Directions
Please return each line of the records that contains the word "agent". Case counts, so a line only matches if its capitalization is the same.
** BEGIN Material for the task **
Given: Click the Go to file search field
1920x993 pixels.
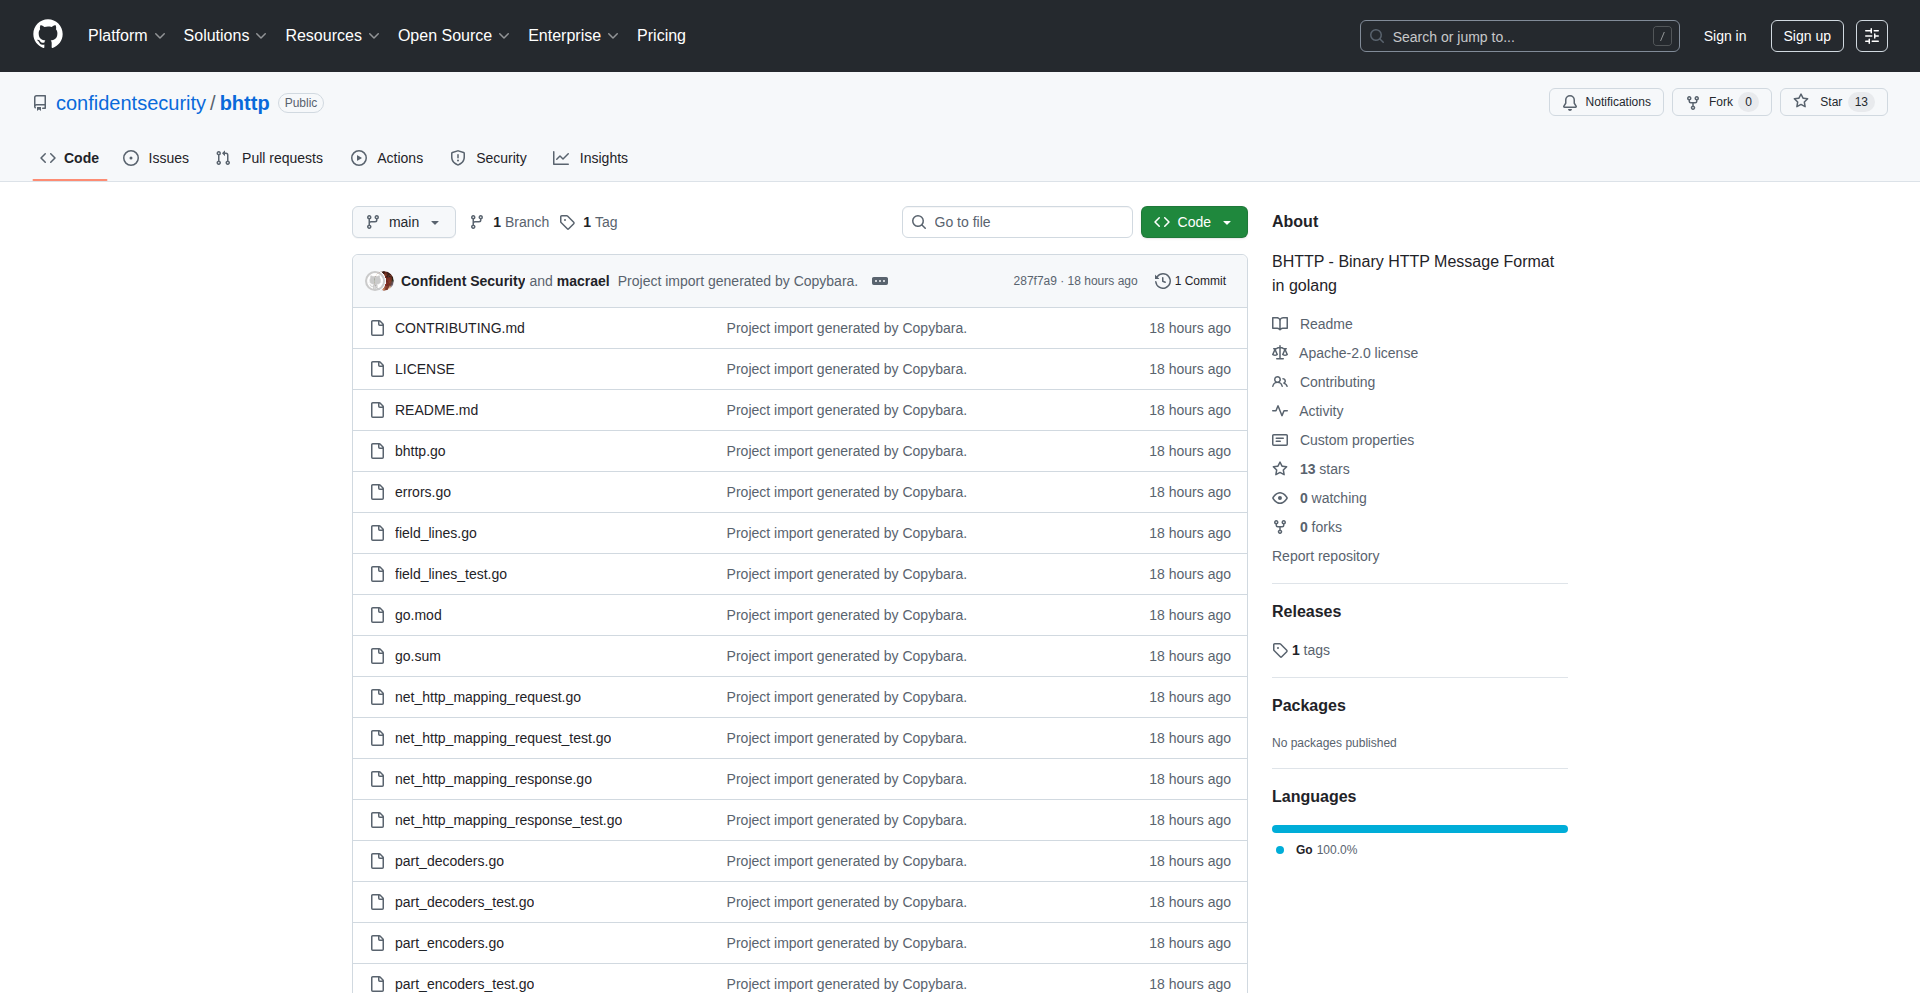Looking at the screenshot, I should tap(1017, 222).
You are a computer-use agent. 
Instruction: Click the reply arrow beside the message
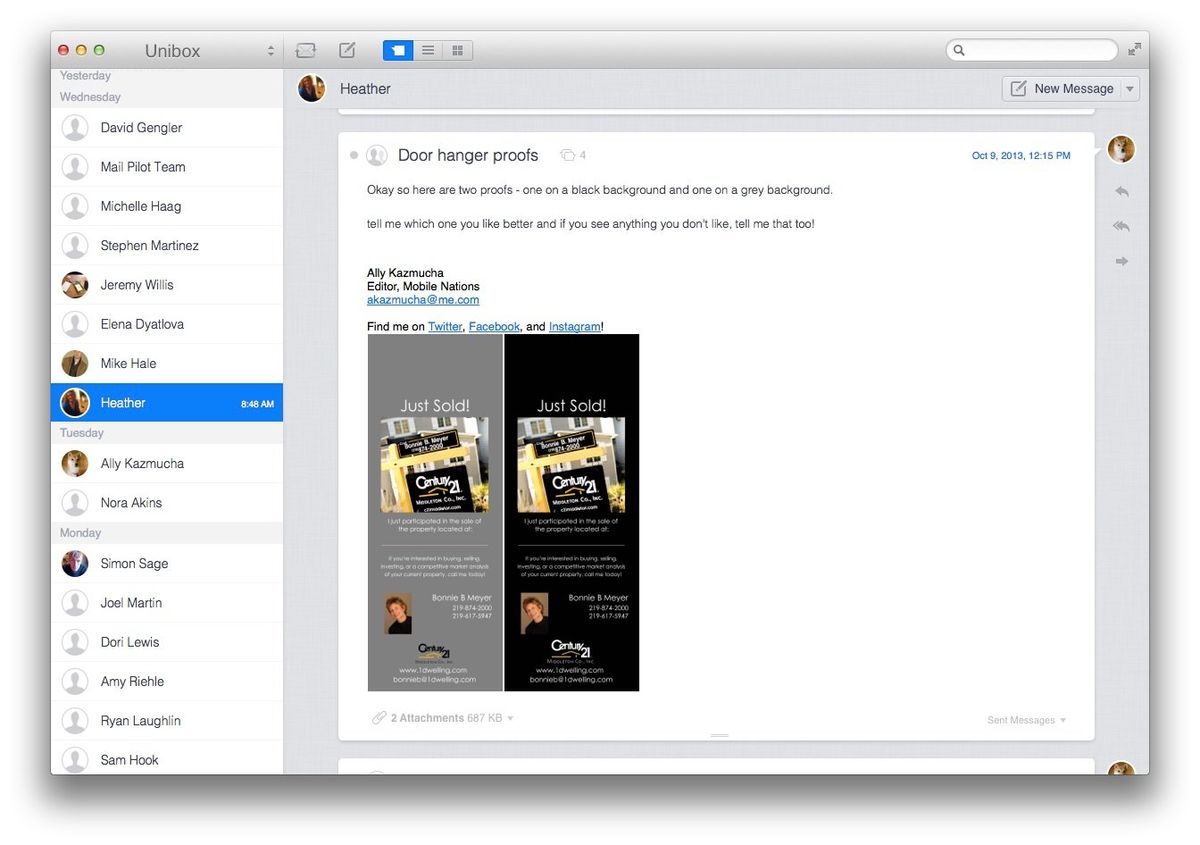1121,191
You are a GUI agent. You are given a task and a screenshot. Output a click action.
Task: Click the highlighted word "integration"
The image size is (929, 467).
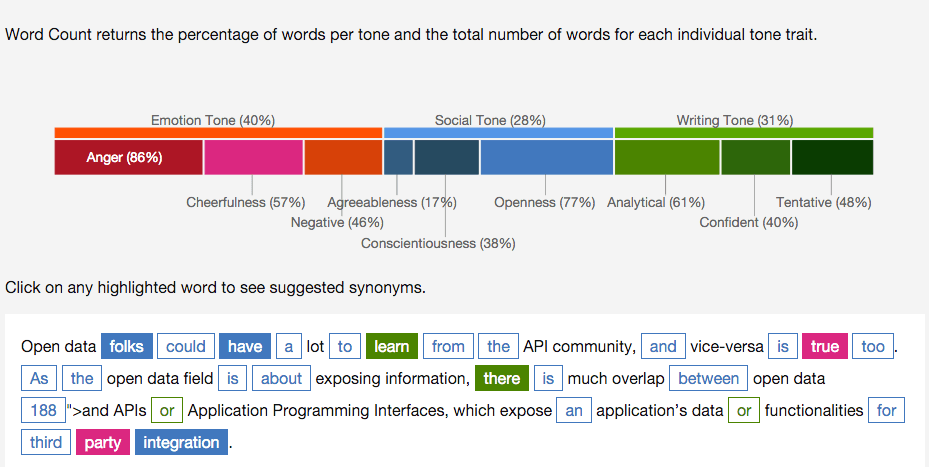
** END Material for the task **
Result
You are a computer-use agent. 
You are a GUI agent. You are given a task and a screenshot. Output a click action.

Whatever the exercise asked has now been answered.